## INSTRUCTIONS TO FOLLOW
From the line containing "You are a computer-use" to the end of the records below, output each line exactly; include both ends and nothing else.

---

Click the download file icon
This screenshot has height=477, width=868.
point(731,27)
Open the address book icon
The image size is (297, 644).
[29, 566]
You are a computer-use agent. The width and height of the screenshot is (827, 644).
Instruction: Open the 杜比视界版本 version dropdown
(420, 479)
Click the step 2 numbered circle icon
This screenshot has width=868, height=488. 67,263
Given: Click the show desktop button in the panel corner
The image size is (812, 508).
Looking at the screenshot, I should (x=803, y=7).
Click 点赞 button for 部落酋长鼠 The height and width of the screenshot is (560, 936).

---

## WRITTEN SOLUTION
You are a computer-use agent. The width and height of the screenshot is (827, 644).
Instruction: Open the 杜比视界版本 version dropdown
(420, 479)
Click the step 2 numbered circle icon
This screenshot has width=868, height=488. 67,263
Given: Click the show desktop button in the panel corner
The image size is (812, 508).
Looking at the screenshot, I should (x=803, y=7).
Click 点赞 button for 部落酋长鼠 The height and width of the screenshot is (560, 936).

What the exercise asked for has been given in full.